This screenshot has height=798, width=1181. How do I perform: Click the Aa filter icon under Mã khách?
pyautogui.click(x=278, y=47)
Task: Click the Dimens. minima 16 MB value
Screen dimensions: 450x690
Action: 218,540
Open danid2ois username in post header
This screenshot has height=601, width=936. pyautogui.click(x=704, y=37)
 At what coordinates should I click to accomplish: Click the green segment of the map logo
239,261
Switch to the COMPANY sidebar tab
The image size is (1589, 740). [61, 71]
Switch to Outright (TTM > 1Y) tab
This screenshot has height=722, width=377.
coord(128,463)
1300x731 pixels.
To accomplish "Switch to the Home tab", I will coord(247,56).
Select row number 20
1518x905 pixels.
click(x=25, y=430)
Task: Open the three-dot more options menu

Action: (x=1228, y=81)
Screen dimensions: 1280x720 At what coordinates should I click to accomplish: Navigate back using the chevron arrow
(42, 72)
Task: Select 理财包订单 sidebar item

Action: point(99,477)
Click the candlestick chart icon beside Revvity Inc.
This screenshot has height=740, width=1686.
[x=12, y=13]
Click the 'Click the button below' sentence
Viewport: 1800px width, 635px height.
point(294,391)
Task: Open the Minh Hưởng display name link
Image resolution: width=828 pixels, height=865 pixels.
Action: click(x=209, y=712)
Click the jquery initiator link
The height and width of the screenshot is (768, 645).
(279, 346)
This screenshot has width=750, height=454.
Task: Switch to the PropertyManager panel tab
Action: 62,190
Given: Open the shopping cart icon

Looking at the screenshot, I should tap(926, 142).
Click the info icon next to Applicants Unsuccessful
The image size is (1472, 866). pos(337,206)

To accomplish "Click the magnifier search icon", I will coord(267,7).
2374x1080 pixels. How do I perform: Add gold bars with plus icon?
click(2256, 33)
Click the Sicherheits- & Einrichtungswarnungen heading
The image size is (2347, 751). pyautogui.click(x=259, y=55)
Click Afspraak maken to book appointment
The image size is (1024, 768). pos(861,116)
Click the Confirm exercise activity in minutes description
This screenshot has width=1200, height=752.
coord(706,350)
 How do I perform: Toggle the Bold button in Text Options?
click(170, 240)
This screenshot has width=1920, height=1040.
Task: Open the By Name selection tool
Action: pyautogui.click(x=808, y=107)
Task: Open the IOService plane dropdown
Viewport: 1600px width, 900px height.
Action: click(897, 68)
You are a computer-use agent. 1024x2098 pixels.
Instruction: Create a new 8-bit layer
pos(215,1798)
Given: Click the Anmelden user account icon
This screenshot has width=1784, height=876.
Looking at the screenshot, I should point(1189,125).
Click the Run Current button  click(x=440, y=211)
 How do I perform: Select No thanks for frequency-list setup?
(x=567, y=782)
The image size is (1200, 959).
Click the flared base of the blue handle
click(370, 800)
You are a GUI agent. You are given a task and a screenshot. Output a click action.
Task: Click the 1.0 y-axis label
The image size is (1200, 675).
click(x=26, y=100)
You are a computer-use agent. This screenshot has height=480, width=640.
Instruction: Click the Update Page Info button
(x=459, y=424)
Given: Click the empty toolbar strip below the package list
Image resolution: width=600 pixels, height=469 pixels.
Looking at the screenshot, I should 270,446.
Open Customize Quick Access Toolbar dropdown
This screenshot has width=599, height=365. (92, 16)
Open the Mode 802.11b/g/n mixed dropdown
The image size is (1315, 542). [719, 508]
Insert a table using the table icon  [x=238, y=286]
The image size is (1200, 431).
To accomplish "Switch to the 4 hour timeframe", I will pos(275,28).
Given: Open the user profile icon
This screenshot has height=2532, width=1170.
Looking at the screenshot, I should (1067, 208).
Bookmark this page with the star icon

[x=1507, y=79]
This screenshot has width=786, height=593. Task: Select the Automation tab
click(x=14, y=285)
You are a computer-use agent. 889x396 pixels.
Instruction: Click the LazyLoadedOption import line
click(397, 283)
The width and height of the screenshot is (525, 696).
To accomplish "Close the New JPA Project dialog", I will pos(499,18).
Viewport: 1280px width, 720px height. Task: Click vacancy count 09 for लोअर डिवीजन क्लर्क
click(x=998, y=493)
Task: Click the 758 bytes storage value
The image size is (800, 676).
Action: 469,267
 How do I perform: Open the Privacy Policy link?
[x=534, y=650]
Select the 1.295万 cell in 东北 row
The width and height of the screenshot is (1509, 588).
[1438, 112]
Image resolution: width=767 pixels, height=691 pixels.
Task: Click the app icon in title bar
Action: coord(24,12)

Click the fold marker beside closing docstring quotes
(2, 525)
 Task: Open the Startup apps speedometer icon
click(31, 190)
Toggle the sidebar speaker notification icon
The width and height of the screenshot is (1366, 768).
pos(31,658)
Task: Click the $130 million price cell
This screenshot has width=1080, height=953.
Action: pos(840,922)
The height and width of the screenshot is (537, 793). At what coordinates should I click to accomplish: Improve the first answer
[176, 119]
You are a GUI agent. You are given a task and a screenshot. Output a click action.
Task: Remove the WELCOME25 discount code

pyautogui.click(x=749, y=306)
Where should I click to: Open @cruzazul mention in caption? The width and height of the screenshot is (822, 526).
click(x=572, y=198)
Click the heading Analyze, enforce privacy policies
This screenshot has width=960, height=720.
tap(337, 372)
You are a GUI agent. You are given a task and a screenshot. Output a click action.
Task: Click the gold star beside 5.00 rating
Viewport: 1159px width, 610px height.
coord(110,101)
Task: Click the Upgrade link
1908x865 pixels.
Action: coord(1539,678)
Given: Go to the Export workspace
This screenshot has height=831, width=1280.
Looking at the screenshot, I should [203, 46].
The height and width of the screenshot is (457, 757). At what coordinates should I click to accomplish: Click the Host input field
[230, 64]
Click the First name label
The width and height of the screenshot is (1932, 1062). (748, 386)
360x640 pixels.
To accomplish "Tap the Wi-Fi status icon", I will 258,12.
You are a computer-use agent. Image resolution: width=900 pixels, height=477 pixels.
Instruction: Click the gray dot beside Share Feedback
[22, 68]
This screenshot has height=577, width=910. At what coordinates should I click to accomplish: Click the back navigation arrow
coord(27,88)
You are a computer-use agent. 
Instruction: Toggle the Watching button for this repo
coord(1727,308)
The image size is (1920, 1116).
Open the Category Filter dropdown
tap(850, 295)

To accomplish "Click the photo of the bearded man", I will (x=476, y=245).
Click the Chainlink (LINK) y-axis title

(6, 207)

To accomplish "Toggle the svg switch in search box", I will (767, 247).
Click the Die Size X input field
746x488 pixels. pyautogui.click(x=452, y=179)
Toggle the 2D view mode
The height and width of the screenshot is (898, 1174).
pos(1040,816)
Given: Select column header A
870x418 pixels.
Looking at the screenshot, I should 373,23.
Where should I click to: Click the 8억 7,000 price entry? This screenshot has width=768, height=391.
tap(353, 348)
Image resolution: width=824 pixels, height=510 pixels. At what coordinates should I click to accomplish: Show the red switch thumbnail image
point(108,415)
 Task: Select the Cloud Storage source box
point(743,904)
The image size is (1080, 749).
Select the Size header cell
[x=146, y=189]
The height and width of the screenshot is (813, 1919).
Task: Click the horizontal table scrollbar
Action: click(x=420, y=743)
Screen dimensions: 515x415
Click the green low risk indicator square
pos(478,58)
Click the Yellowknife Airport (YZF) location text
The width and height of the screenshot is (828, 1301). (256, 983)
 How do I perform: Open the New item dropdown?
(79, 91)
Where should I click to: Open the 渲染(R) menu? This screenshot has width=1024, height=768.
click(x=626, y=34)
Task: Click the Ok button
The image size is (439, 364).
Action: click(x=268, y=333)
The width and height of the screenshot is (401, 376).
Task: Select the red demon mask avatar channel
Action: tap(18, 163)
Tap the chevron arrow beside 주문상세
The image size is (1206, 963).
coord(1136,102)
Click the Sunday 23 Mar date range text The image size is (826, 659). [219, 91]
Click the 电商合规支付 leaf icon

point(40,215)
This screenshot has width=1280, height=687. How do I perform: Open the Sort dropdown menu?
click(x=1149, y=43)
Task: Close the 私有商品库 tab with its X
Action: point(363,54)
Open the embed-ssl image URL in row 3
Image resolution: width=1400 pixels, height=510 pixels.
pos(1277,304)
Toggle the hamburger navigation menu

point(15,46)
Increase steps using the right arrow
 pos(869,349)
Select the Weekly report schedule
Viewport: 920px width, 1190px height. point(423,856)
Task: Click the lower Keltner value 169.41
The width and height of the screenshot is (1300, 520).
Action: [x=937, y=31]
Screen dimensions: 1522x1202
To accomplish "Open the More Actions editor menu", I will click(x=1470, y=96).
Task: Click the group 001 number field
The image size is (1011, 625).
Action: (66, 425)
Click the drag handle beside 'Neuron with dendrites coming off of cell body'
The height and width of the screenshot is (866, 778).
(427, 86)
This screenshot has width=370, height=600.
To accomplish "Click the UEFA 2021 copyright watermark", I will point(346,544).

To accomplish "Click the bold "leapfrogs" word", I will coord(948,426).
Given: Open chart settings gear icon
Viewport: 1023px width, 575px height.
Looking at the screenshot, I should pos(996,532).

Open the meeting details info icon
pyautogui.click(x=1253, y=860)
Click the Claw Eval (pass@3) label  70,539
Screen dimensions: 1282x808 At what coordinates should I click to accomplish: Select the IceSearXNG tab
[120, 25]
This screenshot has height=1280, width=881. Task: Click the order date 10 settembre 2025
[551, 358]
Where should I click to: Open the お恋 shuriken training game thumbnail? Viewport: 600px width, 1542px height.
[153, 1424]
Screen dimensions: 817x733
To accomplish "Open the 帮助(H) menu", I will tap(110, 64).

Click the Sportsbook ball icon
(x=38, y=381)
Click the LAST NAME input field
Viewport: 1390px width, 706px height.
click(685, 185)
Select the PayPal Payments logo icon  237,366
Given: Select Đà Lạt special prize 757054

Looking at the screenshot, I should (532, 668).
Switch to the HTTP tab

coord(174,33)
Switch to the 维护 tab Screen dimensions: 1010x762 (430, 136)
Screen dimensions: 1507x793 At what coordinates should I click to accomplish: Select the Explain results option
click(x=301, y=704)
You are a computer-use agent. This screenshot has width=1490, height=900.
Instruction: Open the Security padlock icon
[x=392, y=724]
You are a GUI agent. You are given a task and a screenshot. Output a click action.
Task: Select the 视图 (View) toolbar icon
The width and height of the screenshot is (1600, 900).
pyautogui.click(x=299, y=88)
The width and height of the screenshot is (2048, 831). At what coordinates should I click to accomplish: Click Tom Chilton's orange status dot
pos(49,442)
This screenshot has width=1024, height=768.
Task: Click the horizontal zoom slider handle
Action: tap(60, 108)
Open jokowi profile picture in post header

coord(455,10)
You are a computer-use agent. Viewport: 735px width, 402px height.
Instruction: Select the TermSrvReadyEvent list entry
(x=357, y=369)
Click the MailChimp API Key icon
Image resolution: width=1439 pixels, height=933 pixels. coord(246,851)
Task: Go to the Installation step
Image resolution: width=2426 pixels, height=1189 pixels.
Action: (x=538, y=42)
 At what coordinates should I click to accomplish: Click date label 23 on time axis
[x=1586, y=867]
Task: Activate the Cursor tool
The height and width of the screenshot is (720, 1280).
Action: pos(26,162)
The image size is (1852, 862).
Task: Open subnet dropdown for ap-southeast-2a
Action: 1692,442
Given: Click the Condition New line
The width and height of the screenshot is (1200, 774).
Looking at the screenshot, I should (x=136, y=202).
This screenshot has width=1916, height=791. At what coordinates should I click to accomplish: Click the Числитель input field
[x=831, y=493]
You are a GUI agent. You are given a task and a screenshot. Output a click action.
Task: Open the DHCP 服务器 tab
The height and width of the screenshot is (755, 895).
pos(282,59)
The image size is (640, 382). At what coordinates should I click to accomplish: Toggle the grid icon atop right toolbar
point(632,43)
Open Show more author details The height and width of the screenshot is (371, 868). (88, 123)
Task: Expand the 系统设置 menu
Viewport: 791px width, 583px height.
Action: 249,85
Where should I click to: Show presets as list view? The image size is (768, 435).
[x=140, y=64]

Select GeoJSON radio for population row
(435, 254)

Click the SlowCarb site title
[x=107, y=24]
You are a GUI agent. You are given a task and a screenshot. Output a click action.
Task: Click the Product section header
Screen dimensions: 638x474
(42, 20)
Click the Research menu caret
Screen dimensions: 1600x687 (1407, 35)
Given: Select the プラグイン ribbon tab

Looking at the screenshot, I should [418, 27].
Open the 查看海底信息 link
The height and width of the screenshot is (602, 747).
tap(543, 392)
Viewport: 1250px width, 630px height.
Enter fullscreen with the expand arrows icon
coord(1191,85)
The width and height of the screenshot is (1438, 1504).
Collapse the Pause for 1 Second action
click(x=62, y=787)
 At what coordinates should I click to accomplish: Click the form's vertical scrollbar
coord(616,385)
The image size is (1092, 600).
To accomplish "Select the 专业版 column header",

→ **REQUIREMENT**
Each line from the one containing "This screenshot has width=1916, height=791." through the final line of the listing above should be returned exactly; return nothing else.

→ **OUTPUT FOR THIS TASK**
This screenshot has width=1916, height=791. At what coordinates should I click to accomplish: Click the Числитель input field
[x=831, y=493]
You are a GUI agent. You are given a task and a screenshot. Output a click action.
Task: Open the DHCP 服务器 tab
The height and width of the screenshot is (755, 895).
pos(282,59)
The image size is (640, 382). At what coordinates should I click to accomplish: Toggle the grid icon atop right toolbar
point(632,43)
Open Show more author details The height and width of the screenshot is (371, 868). (88, 123)
Task: Expand the 系统设置 menu
Viewport: 791px width, 583px height.
Action: 249,85
Where should I click to: Show presets as list view? The image size is (768, 435).
[x=140, y=64]

Select GeoJSON radio for population row
(435, 254)

Click the SlowCarb site title
[x=107, y=24]
You are a GUI agent. You are given a task and a screenshot. Output a click action.
Task: Click the Product section header
Screen dimensions: 638x474
(42, 20)
Click the Research menu caret
Screen dimensions: 1600x687 (1407, 35)
Given: Select the プラグイン ribbon tab

Looking at the screenshot, I should [418, 27].
Open the 查看海底信息 link
The height and width of the screenshot is (602, 747).
tap(543, 392)
Viewport: 1250px width, 630px height.
Enter fullscreen with the expand arrows icon
coord(1191,85)
The width and height of the screenshot is (1438, 1504).
Collapse the Pause for 1 Second action
click(x=62, y=787)
 At what coordinates should I click to accomplish: Click the form's vertical scrollbar
coord(616,385)
The image size is (1092, 600).
To accomplish "Select the 专业版 column header",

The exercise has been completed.